Hi guys, I told myself I would avoid coming here during attacks to break my bad behaviour, but I need some help for real.
For the past few years, I've had recurring bouts of anxiety lasting months at a time, usually disappearing during the summer. However, starting when I went back to college last year, it hasn't gone away since. I had to drop out of college because of my anxiety in May, and arranged to start my course from the beginning in August this year. However, it hasn't gone away this summer and is just getting worse to the point where most of my attacks result in me feeling very light headed and nauseated - even though light headedness only comes when I'm at my worst.
I just cannot live with feeling deadly sick every time I think about leaving my house or think about sickness in general. It used to be that I would only feel bad before school/college, but now I feel bad whenever I'm going out or even think about going out. I would call myself agoraphobic at this point.

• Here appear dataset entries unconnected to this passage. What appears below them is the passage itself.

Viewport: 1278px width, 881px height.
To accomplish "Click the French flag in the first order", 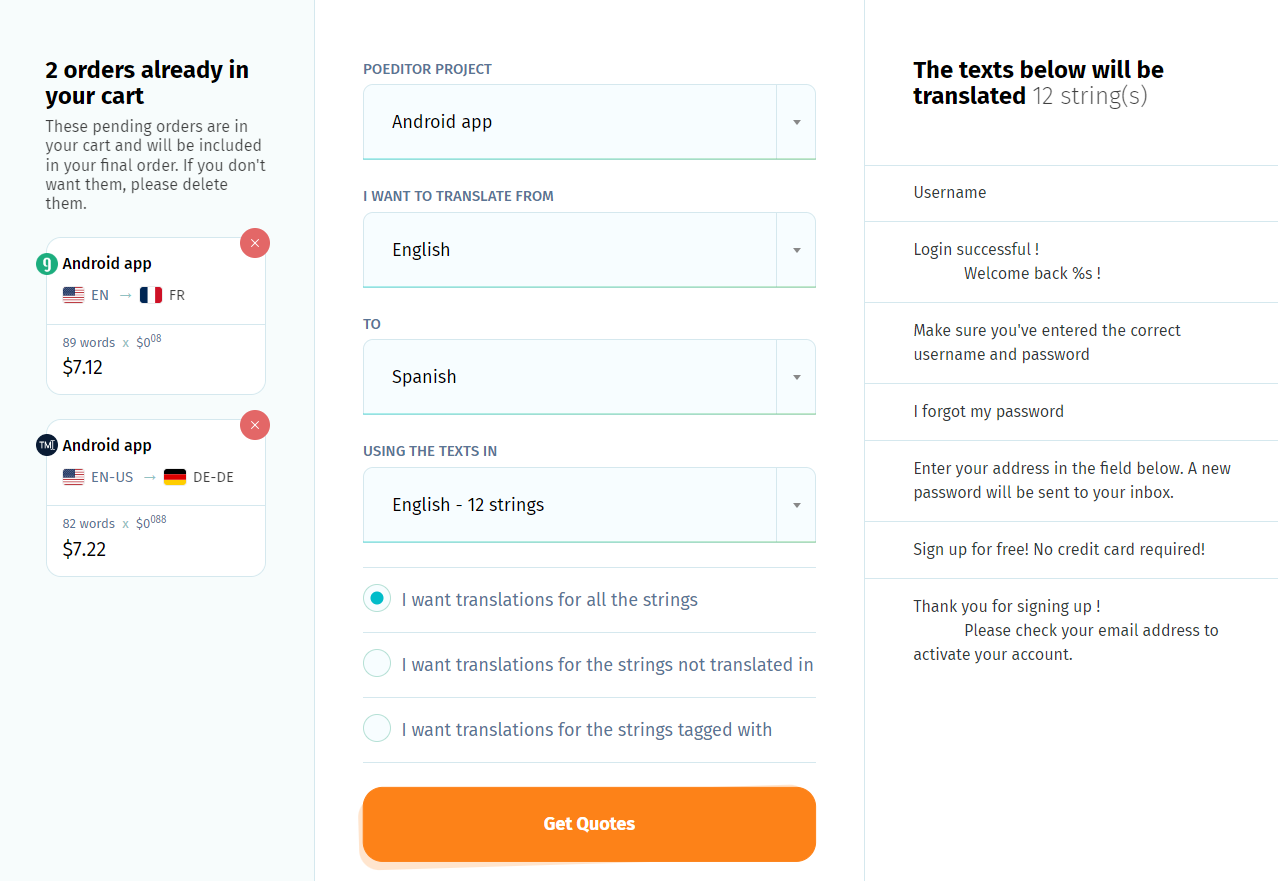I will (x=151, y=294).
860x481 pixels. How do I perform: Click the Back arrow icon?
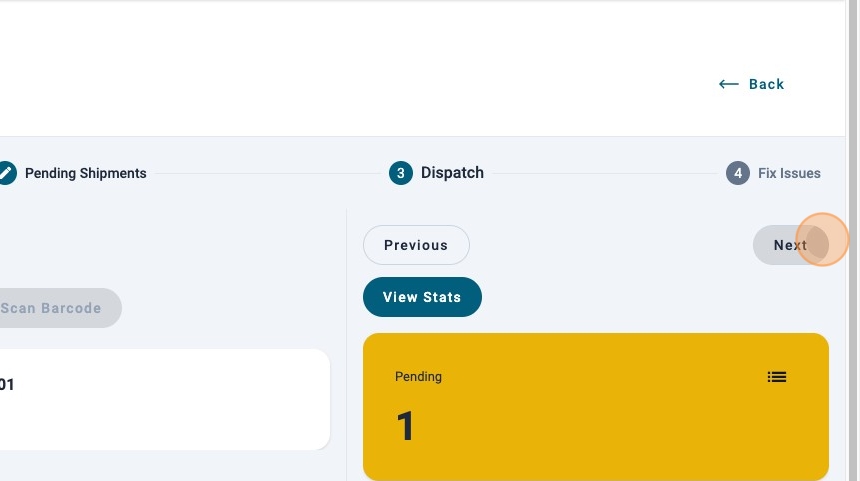pyautogui.click(x=728, y=84)
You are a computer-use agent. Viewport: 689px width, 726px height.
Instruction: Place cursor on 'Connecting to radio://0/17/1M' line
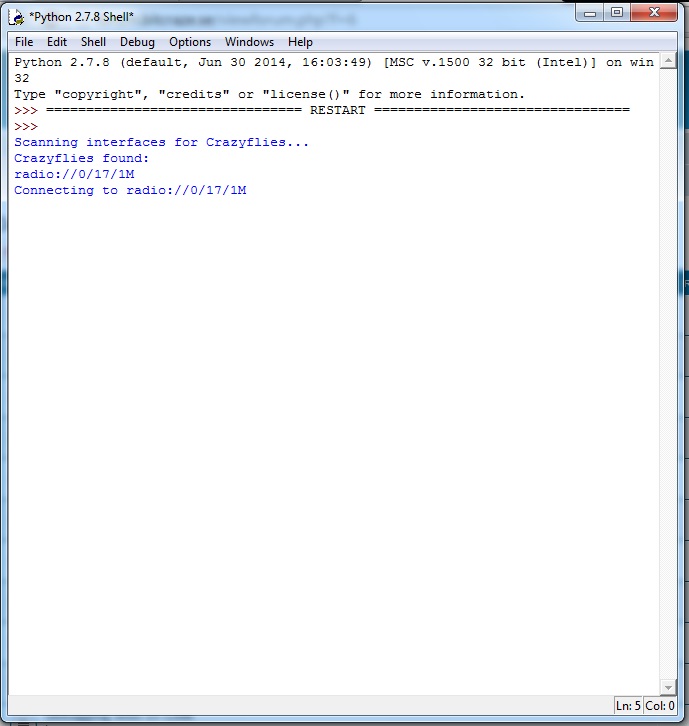click(x=130, y=190)
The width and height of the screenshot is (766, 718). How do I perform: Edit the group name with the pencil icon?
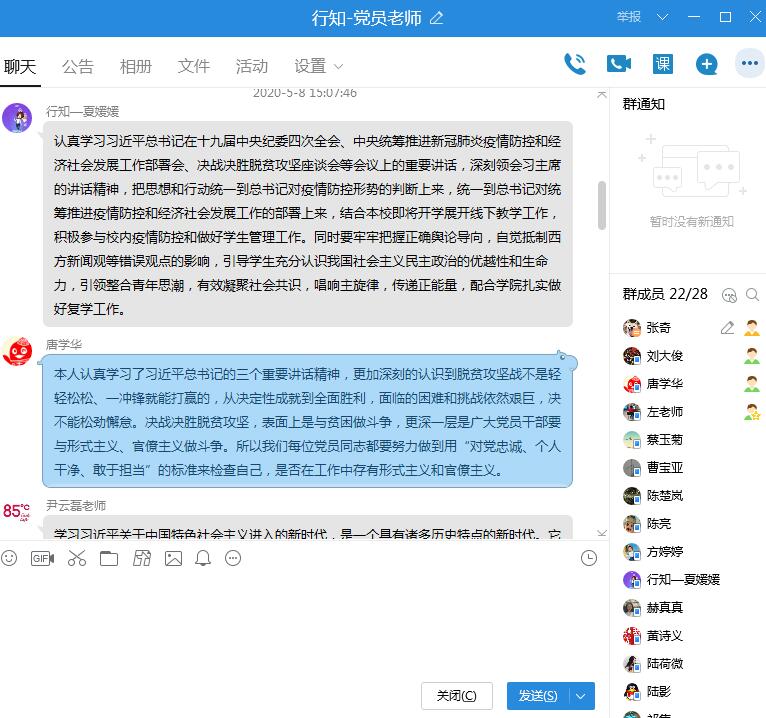[x=436, y=18]
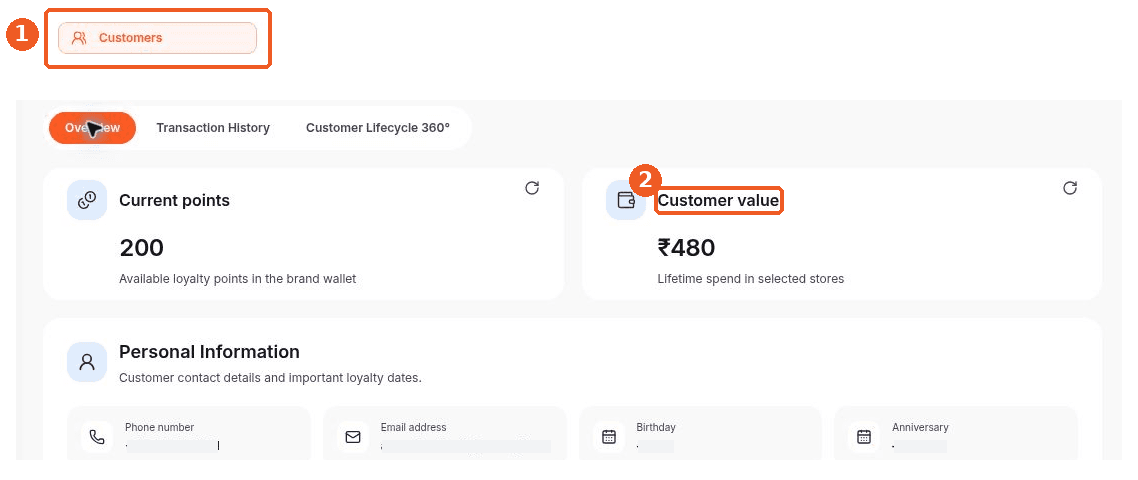Click the Anniversary calendar icon
The image size is (1138, 480).
pos(864,437)
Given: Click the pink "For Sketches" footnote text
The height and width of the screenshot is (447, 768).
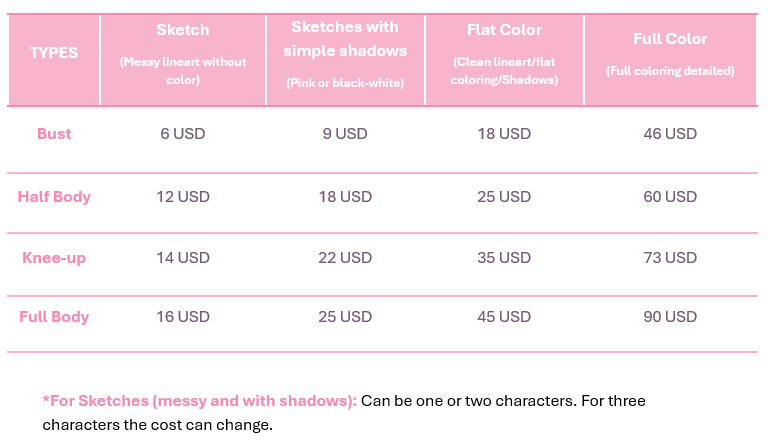Looking at the screenshot, I should [200, 401].
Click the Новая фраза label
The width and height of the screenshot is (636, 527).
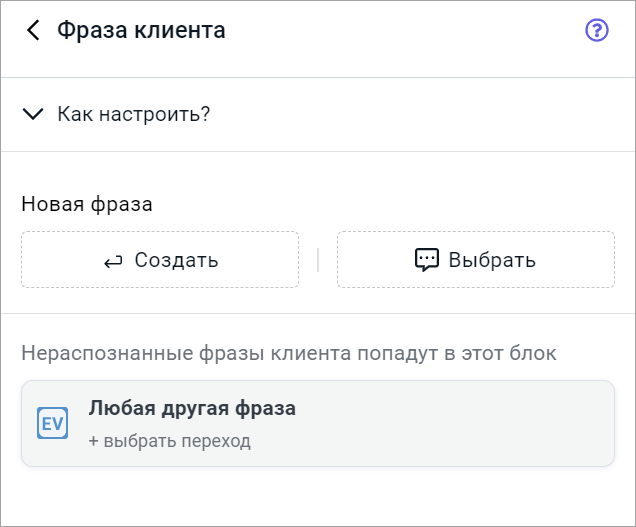click(87, 204)
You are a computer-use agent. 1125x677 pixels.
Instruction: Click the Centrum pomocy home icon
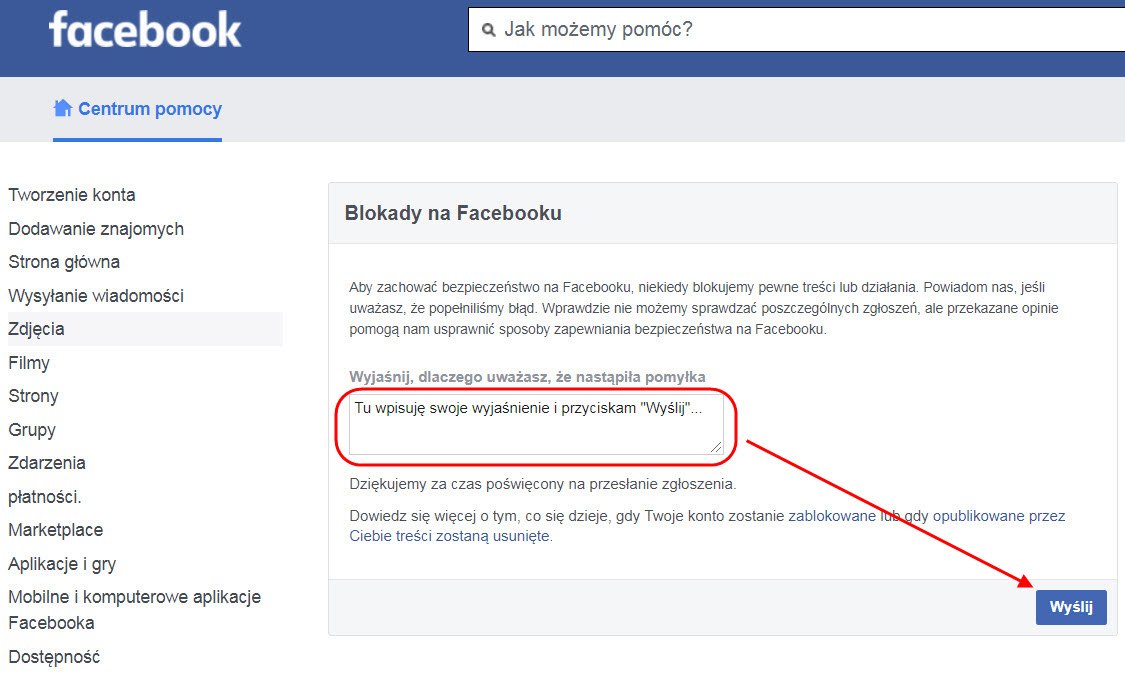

I took some blood tests a few weeks ago, and was really hoping they would find something that could be treated, but all four test came back completely clean. I also requested contact with a therapist, but instead was given a sheet of paper with some self-help websites on, which I have seen from reading about anxiety for years now. People tell me that once I understand why I feel bad, it will go away, but I understand it more than anyone, right down to the chemical process - yet I don't feel any better.
I'm scared about going back to college in August. I made special arrangements and this is my only chance to redeem my career and make it through. I really need help sorting out my life so I can get on track and be happy.